The National Electoral Council said Mr Chavez won 61 per cent of the vote while rival Manuel Rosales, a governor of an oil-producing province who managed to unite the fractured opposition, won 38 per cent after nearly 80 per cent of the vote had been counted.
Mr Chavez told cheering supporters at his presidential palace last night that his landslide was a blow to President Bush's administration, which portrays the leftist as an anti-democratic menace.
"Today we gave another lesson in dignity to the imperialists, it is another defeat for the empire of Mr Danger," Mr Chavez roared from a balcony above the crowds.

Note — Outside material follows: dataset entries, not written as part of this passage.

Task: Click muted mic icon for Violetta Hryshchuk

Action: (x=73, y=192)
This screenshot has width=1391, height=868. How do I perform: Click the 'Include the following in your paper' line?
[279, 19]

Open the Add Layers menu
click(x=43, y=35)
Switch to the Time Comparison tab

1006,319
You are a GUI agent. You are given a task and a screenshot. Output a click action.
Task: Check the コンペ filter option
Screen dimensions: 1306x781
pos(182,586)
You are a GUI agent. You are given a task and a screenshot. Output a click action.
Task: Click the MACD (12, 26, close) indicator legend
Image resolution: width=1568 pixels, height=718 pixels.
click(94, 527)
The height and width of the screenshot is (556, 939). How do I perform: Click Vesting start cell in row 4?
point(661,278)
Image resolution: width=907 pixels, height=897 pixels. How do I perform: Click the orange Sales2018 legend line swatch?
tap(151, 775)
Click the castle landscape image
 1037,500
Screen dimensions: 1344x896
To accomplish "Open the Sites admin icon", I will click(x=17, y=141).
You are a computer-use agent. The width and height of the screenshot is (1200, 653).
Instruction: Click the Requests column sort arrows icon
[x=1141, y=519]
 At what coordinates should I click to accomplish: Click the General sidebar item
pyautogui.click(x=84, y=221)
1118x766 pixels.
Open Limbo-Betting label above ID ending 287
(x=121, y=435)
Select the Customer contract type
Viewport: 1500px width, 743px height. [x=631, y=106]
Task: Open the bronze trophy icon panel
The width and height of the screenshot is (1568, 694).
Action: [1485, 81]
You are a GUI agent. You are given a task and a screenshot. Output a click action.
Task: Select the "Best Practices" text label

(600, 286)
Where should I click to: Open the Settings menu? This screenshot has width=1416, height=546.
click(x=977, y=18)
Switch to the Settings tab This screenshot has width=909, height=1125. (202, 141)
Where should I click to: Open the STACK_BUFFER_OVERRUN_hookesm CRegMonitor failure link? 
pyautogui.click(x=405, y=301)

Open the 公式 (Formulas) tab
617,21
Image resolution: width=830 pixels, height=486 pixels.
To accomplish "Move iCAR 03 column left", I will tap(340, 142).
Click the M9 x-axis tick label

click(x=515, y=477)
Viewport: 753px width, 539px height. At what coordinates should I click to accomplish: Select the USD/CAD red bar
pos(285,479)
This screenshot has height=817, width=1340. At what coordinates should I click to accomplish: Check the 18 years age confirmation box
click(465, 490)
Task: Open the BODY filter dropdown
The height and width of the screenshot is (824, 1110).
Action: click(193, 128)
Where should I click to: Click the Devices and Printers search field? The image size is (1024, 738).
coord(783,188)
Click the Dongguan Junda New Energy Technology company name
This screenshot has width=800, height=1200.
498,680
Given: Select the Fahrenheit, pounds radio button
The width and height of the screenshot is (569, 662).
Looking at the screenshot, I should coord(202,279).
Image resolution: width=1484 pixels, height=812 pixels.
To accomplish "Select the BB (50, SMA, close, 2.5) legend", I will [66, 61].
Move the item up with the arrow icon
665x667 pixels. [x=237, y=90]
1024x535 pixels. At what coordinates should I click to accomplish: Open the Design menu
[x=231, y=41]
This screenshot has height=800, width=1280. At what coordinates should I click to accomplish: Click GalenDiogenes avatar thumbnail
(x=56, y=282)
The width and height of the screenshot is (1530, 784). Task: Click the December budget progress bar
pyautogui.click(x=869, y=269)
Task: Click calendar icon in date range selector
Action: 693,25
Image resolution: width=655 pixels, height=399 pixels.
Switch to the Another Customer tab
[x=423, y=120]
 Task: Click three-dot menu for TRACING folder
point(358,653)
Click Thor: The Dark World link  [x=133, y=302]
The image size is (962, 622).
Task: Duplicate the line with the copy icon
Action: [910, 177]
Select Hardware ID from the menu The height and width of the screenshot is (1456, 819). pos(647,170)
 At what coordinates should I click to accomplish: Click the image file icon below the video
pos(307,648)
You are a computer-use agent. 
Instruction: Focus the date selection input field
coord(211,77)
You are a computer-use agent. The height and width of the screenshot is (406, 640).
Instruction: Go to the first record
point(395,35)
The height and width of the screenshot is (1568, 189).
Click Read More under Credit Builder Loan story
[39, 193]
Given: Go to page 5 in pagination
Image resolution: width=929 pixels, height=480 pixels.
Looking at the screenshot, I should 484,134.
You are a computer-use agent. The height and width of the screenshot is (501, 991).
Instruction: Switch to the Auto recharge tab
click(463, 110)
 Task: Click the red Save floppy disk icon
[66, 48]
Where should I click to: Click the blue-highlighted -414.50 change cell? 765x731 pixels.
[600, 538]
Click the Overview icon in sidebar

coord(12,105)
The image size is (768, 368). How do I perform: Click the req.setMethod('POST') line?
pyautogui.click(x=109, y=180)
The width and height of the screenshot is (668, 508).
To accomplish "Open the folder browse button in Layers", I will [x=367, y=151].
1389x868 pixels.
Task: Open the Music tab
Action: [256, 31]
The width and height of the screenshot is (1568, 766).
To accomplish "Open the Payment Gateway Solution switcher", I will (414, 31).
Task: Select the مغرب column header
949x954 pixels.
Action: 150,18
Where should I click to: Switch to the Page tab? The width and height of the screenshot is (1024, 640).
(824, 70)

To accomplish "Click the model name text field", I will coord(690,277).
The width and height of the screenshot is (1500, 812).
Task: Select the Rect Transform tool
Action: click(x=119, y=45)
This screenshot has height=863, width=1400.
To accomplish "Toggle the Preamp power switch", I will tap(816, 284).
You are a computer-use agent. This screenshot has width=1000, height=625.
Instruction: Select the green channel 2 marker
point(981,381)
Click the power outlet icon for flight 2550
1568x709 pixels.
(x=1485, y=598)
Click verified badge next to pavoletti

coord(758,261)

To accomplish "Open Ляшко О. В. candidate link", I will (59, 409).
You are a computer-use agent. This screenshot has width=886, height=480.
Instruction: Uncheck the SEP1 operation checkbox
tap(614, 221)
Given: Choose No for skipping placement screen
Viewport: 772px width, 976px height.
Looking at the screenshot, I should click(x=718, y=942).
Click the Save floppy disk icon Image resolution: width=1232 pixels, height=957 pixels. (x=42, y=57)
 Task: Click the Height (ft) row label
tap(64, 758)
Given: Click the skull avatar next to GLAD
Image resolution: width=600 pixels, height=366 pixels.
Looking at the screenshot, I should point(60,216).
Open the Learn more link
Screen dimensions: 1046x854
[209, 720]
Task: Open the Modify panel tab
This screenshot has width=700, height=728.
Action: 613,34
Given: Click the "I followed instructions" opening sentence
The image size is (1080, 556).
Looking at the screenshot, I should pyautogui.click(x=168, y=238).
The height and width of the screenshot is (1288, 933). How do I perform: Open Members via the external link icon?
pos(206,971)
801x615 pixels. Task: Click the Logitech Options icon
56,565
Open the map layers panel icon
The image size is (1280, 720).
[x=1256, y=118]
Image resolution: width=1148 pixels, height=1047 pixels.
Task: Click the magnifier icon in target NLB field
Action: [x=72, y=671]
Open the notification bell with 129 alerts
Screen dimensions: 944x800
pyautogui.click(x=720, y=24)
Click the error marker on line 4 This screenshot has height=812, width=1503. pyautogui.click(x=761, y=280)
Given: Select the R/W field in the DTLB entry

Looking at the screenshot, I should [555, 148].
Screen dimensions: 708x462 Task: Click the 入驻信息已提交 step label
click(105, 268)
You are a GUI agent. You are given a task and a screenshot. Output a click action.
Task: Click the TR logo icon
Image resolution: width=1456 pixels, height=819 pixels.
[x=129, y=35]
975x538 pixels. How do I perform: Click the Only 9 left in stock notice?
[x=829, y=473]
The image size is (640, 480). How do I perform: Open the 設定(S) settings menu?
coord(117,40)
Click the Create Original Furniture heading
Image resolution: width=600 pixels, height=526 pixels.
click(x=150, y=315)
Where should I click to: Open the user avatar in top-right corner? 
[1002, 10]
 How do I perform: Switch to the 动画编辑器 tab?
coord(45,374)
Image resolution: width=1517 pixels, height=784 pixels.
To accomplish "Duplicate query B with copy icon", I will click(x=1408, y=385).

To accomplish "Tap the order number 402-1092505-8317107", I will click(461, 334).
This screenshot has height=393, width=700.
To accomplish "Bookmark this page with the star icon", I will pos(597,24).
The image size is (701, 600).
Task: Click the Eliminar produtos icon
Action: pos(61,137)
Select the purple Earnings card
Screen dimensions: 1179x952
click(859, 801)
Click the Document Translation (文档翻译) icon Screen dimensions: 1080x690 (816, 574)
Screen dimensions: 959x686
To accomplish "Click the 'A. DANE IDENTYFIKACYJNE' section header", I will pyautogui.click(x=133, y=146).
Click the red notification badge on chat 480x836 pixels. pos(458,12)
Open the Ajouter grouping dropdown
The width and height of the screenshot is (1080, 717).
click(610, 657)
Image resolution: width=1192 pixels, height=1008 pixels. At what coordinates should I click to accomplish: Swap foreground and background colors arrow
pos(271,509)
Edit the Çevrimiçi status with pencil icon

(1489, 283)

The White House worries about Mr Chavez destabilising Latin America neighbours and strengthening ties between the Opec heavyweight Venezuela and US foes Cuba and Iran.
Mr Rosales acknowledged defeat but promised to keep fighting.
The country's opposition movement struggled to challenge Mr Chavez after he defeated a recall referendum in 2004. Many opposition supporters believe Mr Chavez has an unfair advantage by controlling key institutions such as the election council.
But supporters applaud the man they fondly call "El Comandante" for spending the country's soaring oil wealth on free health and education programmes for the poor majority who feel abandoned by previous governments.
Mr Chavez is the fourth leftist to win an election in Latin America in the past five weeks.
Ecuador's Rafael Correa won a run-off last week after promising sweeping political reforms. Leftists Luiz Inacio Lula da Silva in Brazil and Daniel Ortega in Nicaragua also have won recent presidential elections.